Singing 10, Looks 3
Tonight was Peter Grimes at the Met. The cast is generally excellent, especially Allan Clayton as Grimes. I didn’t see him in Hamlet last season, but here is outstanding -- a tortured, confused, and lost Grimes. Not so much the monstrous force of nature like Vickers, but far more unknowing than Pears. And perhaps autistic, in that he doesn’t really understand the emotional responses he elicits, so he lashes out or turns away from people. His mad scene feels real.
Nicole Carr is fine as Ellen, but it’s really a two person show here -- Adam Plachetka as Balstrode really dominates every scene that doesn’t contain Grimes. And of course, the orchestra and chorus are fantastic.

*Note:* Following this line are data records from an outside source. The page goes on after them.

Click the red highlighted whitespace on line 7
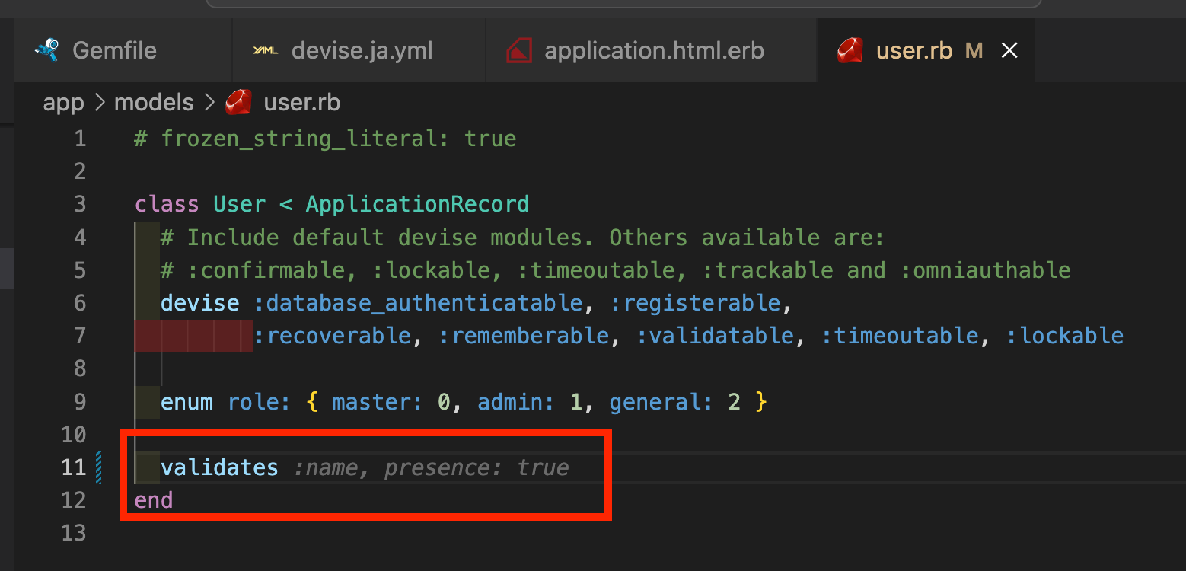This screenshot has height=571, width=1186. pos(193,336)
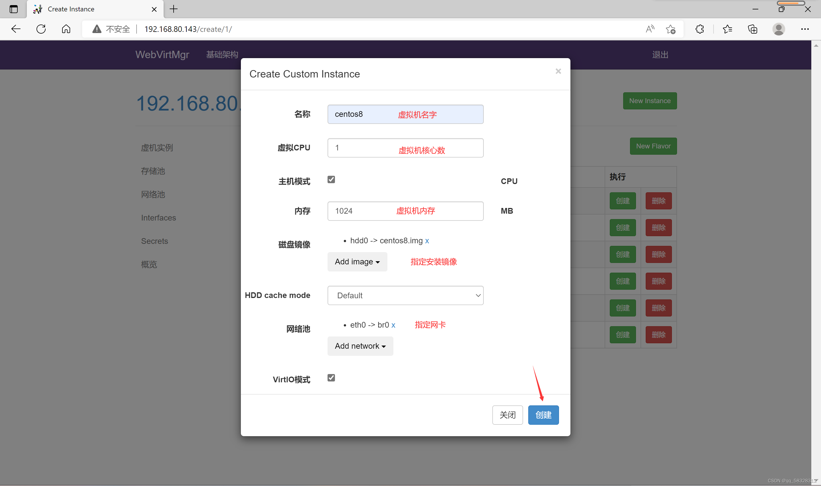
Task: Click the read aloud icon
Action: 650,29
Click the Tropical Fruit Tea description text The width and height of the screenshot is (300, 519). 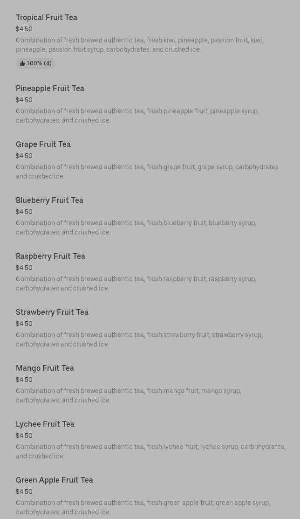pos(140,45)
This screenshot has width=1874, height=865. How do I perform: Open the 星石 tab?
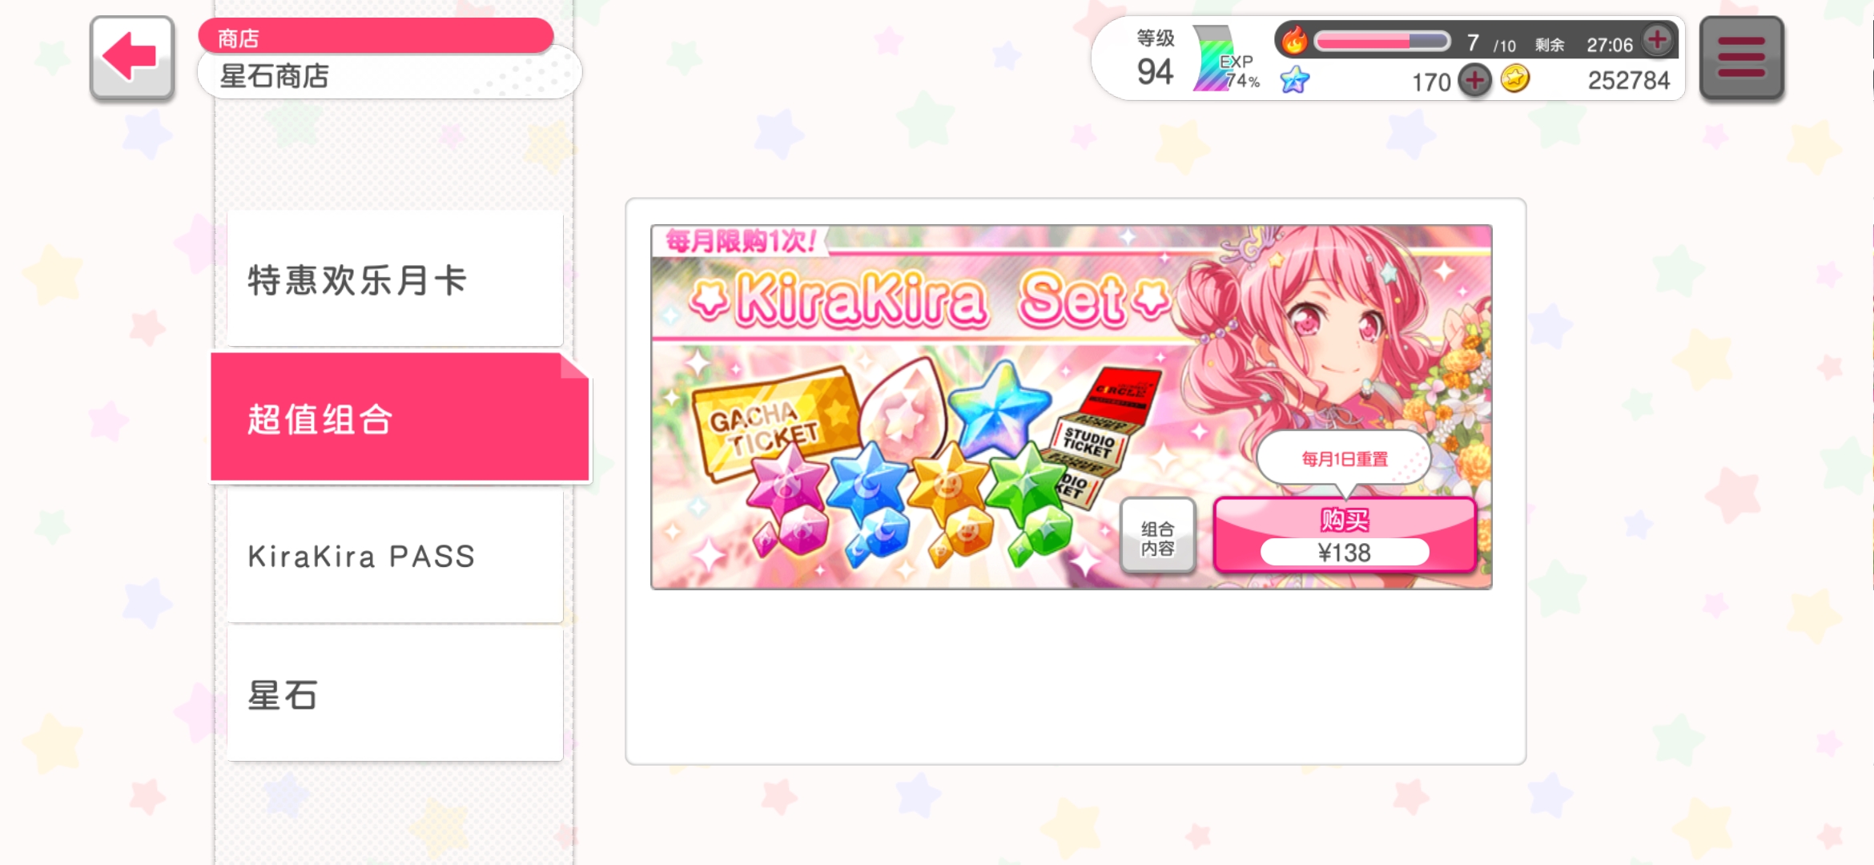pyautogui.click(x=395, y=694)
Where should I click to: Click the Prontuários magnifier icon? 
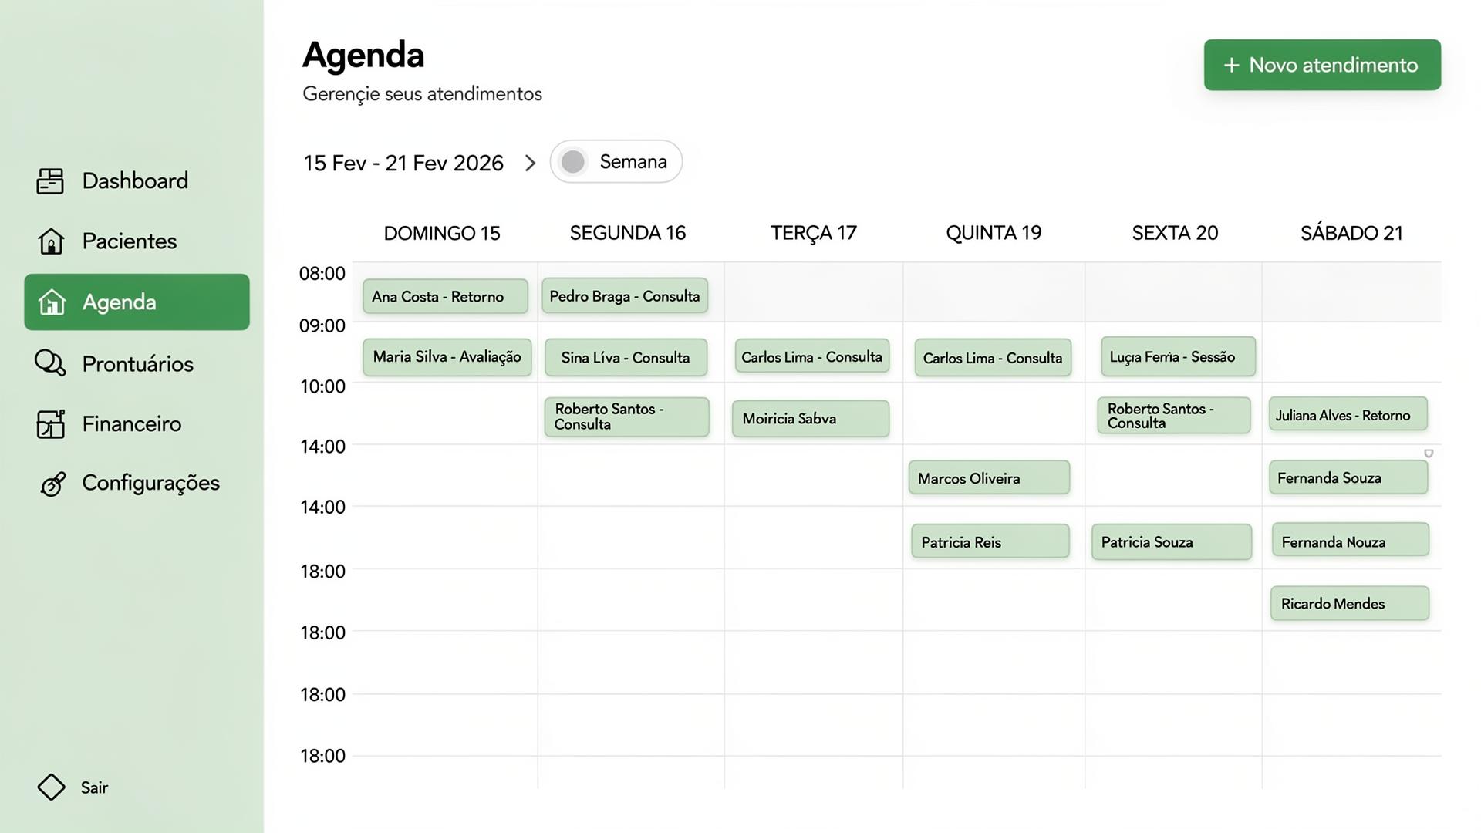tap(50, 363)
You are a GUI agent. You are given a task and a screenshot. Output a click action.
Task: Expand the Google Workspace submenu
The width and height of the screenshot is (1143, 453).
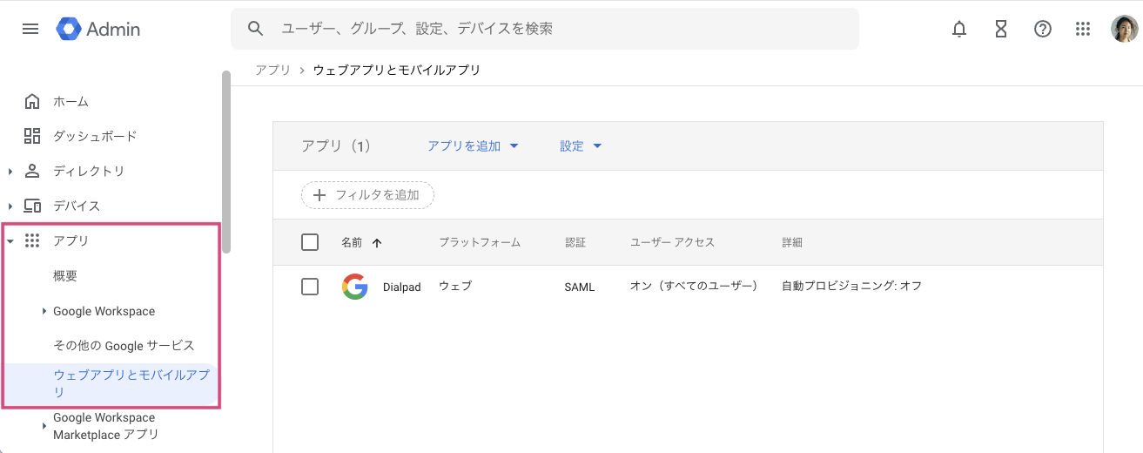(44, 311)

And then there’s this set. Uggh. Drab, dull & cramped in a way that a provincial English village isn’t. Director John Doyle doesn’t use the space at all -- the distance of the backwall from the front of the stage is directly proportional to the number of people on stage. To make sure our attention is focused, he needs to telegraph to who’s singing by using Laugh-in style windows. He doesn’t trust us to understand the relationships amongst the characters -- he only shows us the exact people who are interacting. (This especially makes the opening of Act III confusing -- how would anyone know there are two pubs across from each other here that people are migrating between -- I wouldn’t.) The most effective scenes are when a) he gets that damn backwall out of sight (for one of the final choral scenes when the chorus is screaming out “Peter Grimes”), and when it closes in tight on mad Peter. But the high-arching walls always make it feel artificial and stylized. And you almost wonder when that backwall comes forward, if it will push the singers into the pit. It feels like type of staging & set might work if it were a fast-paced musical, but it’s not -- it’s an opera, so this staging just drags.